Indeed, atonement is also a big and complicated word, but it is probably not of Greek origin. Some scholars believe William Tyndale derived it from an English phrase, atonen (“in accord”), for his English translation of the early Sixteenth Century to convey the idea of “agreement”. But this agreement is not something like a business deal, wherein two equal adversaries compromise from their disagreement to something like trust. This agreement is one that is between God and Humankind, but it is one of those special arrangements wherein God, being Sovereign, makes the deal, and the dealing is finished; that is called a covenant. Humankind, in its “ruined and undone” state, you see, had nothing to bring to the table, nothing to offer in return, no leg to stand on, so to speak. (That’s the way things tend to be when people deal with the Supreme Being.)

So now we’ve dealt, quite superficially, with the ideas of sin and atonement. But we’re not quite through to the “Day of Atonement”, or its connection with the doctrine of sin, or hamartiology.

Anyone even minimally aware of Jewish culture and history knows that the High Holy Day of the Jewish year is Yom Kippur, or in English “The Day of Atonement”; some prefer “The Day of Atonements”. I believe that most who are aware of even that much remain blissfully unaware of the importance of the Day, and of the activities of the Day, in Jewish cultural history. There is a huge amount of cultural history attached to the purpose and the activities of Yom Kippur, not least that the High Priest of Israel could do one thing on that day of the year, and on that day only, and that was to enter the Holy of Holies, the Holiest Place, within the Temple curtain (or the Tabernacle during the wilderness wandering period), for the most sacred purpose of making atonement for his own sins, and for those of Israel. And those are not the only things the High Priest is required to “make atonement for”…

Of course, that brings us to a critical point, for I am about to mention that thing very disliked, even despised, by most readers, The Bible, and in particular the Old Testament book of Leviticus, at chapter sixteen.

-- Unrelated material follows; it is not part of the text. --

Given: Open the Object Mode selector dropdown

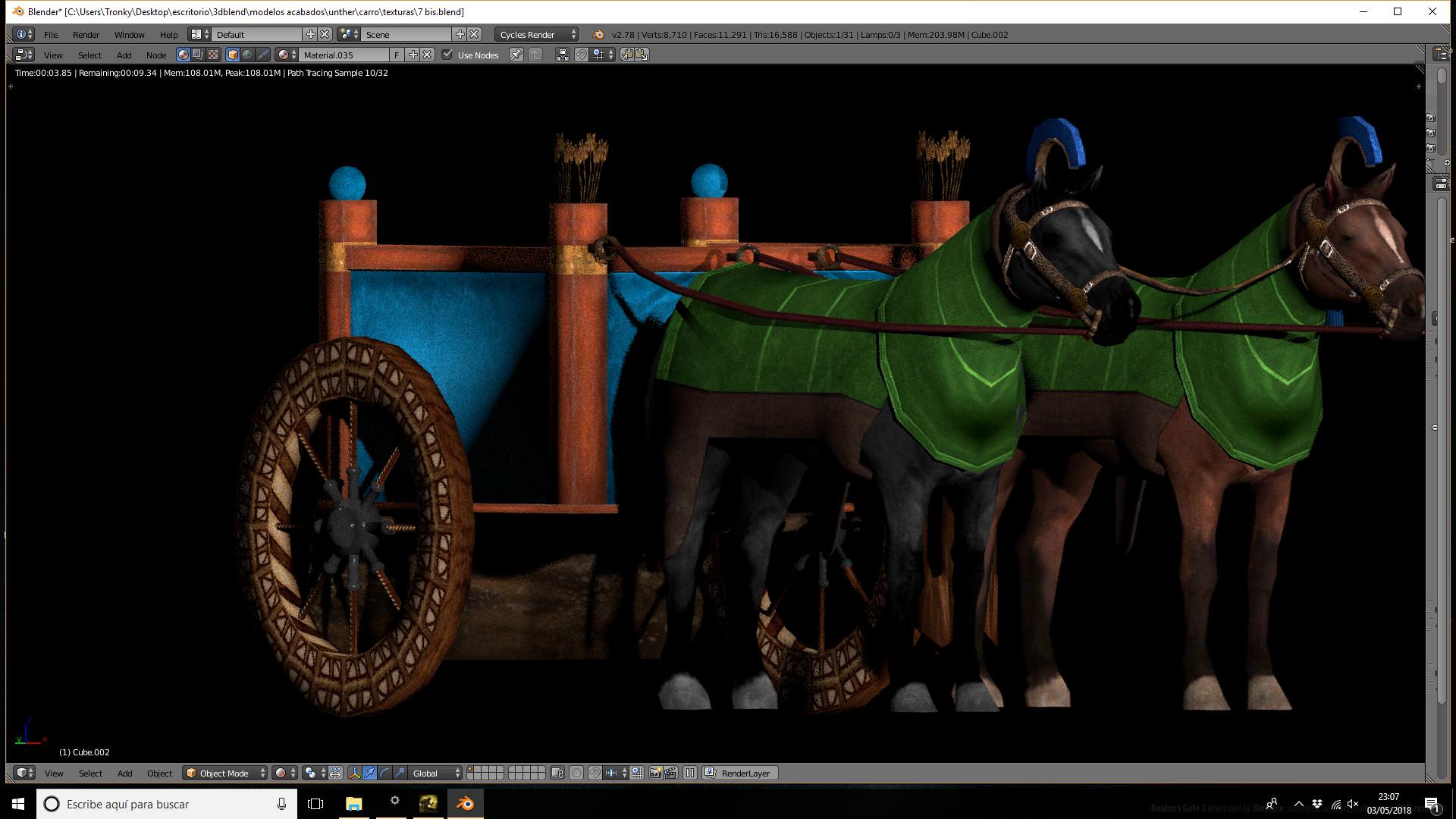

It is at this critical point that many readers, having made it this far, will simply abandon the project. My temptation is to say, “That’s okay,” and continue with my writing. The fact is that I do not particularly think it is okay for you to stop reading simply because I’ve mentioned The Bible, but of course, it is your choice, your decision to take. Should you take leave of me at this point, I will only say, “Live long and prosper,” with all the sincerity of a Mister Spock. But there is some fascinating information in that sixteenth chapter of Leviticus, and I honestly believe you might profit from taking some note of it.

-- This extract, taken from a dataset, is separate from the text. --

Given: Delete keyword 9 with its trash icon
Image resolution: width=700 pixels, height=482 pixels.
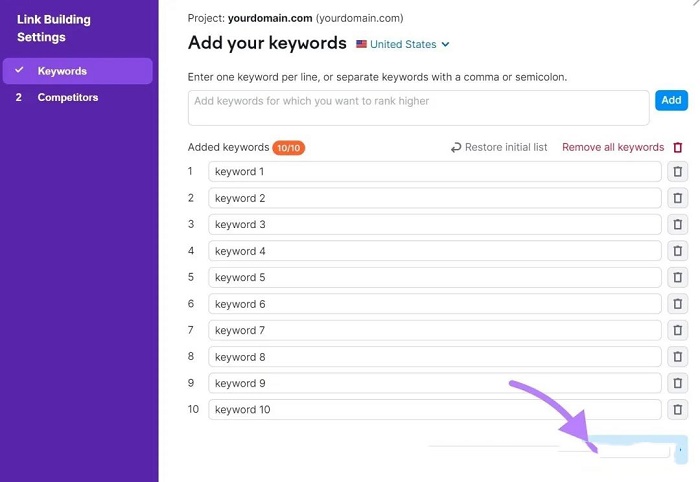Looking at the screenshot, I should tap(677, 383).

Exodus, chapters thirty-five through forty, describes the Wilderness Tabernacle’s construction details and layout in minute detail. A knowledge of these facts is helpful toward understanding the activities of the Day of Atonement, since such knowledge provides sense of movement and scale to the description in Numbers sixteen. From the outside it appeared to be a rectangular enclosure with a single entrance that also served as the exit, always placed in the center of the eastern end of the enclosure. The ratios of length to width to height of the external structure were 25:12.5:1, and the entrance occupied 40% of the eastern end.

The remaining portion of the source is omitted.